Well, actually, yeah, we did. Who didn't, especially after the Magic put a 44-cent stamp on critical Game 3 on Saturday night? This hadn't even been a series in the first three games, with the Celtics winning twice in Orlando, then returning home to rout the Magic in Game 3.
In the first three games of the series, the Magic had led for a little more than 4 minutes -- total. In two of the games, they had not led at all. The Magic's biggest lead of the series had been three points. In three games, the Magic had had a lead in the fourth quarter for all of 50 seconds, and in the second half for all of 67 seconds. To say this thing was a tad one-sided was to state the obvious.
And, one presumed, if the Magic couldn't summon the necessary fortitude to win Game 2 at home, then laid a brontosaurus egg in Game 3, what were the chances that we'd see the 59-win, regular-season, menacing Magic team in Game 4 as the Celtics were ready to go for the jugular?
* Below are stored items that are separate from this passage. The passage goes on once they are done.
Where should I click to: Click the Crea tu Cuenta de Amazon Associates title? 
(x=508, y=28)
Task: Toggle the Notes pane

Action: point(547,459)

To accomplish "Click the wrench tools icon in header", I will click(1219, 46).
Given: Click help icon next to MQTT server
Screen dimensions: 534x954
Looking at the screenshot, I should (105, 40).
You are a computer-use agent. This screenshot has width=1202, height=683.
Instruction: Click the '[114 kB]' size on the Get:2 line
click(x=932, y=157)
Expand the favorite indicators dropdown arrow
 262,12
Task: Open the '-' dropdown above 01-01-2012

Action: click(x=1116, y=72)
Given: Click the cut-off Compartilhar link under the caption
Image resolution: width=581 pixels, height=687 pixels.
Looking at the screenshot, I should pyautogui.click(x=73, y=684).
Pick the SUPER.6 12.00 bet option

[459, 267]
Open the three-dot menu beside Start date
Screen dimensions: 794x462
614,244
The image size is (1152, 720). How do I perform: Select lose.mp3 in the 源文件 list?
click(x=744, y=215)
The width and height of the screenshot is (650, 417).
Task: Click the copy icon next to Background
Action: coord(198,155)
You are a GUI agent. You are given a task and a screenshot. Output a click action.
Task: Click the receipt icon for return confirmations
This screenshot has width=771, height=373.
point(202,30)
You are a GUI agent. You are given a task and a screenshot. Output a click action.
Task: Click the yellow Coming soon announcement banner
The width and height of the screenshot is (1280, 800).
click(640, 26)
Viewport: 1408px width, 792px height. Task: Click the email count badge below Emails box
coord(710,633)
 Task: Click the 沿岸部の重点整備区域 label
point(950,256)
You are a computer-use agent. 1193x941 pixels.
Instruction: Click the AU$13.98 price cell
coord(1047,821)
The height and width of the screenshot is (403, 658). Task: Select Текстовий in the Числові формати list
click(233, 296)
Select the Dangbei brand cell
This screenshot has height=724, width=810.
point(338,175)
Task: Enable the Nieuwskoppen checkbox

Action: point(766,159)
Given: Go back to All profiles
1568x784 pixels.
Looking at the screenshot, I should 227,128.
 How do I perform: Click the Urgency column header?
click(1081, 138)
Well, we did. Finally. And now the question must be asked: Have we seen the worst the Magic have to offer and is this going to be an honest-to-goodness series?
"A lot of times, people say, 'You can't think about winning the series. You have to win one game,'" Magic coach Stan Van Gundy said. "I've never really bought into that. If you don't believe you're going to win the series, then it's just too easy to let go. Yeah, you've got to play it one game at a time. But you have to have a belief somewhere that you can win the series. Otherwise, there's just not enough to sustain you and to keep you going in a game."
The Magic are trying to do what no NBA team has ever done. Until last year, no NBA team had ever beaten the Celtics in a playoff series when Boston led 3-2. Van Gundy's Magic then pulled it off. I can remember him saying that some team, some time, was going to do it and it might as well be Orlando and 2009. And it was.
He only needed two wins last year. He needs four this time around. That's a much harder task.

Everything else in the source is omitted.